**Task goal**
Go through the lines below, tally those that include the word "will", and give only the tally.

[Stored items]
+ + + +
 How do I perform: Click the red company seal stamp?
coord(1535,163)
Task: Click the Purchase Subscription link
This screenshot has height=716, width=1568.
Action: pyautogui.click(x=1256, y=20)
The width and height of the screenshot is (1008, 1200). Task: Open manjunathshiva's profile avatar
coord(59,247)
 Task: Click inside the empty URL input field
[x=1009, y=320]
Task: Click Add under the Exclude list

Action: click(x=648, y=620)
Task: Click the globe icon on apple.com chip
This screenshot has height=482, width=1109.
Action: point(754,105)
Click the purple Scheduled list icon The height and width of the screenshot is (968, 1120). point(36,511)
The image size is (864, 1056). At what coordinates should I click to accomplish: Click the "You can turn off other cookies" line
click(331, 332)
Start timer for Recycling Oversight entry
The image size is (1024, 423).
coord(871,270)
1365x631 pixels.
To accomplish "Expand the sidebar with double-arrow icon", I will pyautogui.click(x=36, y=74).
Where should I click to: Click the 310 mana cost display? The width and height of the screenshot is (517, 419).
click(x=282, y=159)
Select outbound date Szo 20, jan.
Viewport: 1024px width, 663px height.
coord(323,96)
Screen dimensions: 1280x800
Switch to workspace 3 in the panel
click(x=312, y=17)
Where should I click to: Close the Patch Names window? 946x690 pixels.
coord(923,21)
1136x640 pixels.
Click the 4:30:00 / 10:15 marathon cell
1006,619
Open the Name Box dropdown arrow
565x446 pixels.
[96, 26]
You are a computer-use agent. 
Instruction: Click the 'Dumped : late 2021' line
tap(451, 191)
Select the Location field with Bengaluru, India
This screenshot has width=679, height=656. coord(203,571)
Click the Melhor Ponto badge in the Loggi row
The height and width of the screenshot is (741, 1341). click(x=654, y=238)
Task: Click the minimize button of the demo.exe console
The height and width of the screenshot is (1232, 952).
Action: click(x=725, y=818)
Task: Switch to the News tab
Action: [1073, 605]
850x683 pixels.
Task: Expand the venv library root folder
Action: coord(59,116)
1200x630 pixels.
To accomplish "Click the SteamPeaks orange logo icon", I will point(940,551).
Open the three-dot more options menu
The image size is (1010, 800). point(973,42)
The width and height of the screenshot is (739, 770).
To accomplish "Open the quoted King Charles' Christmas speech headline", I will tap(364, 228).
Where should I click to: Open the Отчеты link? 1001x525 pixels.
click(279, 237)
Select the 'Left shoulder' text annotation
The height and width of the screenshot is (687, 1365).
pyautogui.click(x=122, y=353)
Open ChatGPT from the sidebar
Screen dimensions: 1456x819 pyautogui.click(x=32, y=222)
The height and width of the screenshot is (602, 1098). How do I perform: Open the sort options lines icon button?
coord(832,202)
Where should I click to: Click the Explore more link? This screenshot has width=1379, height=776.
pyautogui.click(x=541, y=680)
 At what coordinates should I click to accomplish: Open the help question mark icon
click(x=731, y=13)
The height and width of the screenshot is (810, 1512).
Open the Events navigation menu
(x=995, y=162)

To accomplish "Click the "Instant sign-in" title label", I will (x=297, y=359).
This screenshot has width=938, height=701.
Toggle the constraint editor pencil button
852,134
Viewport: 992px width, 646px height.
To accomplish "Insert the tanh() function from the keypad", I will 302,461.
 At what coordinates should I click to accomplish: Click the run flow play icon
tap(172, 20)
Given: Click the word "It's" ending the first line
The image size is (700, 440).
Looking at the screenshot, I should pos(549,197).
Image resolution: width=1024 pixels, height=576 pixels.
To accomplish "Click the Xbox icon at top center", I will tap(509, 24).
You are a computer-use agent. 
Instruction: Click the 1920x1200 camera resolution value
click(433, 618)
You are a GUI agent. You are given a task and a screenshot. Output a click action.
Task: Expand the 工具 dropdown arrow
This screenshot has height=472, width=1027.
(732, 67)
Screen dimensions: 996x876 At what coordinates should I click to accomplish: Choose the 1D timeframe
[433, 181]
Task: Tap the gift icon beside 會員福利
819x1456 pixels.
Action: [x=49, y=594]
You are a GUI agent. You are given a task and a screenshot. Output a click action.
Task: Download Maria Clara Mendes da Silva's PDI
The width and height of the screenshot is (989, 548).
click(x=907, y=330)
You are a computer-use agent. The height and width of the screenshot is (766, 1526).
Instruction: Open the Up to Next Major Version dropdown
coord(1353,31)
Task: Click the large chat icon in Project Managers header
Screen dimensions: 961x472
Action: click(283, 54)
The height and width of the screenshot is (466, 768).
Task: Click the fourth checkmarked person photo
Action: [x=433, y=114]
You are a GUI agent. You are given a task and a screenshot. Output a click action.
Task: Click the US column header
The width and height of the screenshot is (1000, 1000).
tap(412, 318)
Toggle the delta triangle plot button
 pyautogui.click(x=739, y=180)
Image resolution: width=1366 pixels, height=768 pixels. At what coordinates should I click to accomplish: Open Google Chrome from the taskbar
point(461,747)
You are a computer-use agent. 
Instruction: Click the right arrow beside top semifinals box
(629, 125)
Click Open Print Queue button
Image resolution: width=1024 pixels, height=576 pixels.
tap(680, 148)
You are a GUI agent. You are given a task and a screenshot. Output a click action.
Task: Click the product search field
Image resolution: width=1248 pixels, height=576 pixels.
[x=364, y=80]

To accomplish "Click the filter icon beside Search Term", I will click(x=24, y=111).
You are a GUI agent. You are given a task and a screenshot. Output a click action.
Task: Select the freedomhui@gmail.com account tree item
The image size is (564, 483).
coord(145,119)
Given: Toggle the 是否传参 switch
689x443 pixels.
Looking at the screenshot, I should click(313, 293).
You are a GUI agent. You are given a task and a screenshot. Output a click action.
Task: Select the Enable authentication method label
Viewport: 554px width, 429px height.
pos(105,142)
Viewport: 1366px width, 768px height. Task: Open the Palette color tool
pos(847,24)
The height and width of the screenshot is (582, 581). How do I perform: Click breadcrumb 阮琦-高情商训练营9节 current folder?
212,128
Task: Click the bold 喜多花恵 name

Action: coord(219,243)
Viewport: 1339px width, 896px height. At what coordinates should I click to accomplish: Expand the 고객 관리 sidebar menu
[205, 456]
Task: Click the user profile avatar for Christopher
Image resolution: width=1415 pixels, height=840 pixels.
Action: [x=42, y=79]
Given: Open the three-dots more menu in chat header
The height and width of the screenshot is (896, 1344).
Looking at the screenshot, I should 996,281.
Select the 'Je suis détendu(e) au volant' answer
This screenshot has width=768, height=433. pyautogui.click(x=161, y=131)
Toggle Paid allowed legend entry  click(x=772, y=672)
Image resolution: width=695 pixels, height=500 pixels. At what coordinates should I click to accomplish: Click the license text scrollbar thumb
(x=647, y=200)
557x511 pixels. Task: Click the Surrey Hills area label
+ + + +
**Exercise answer**
7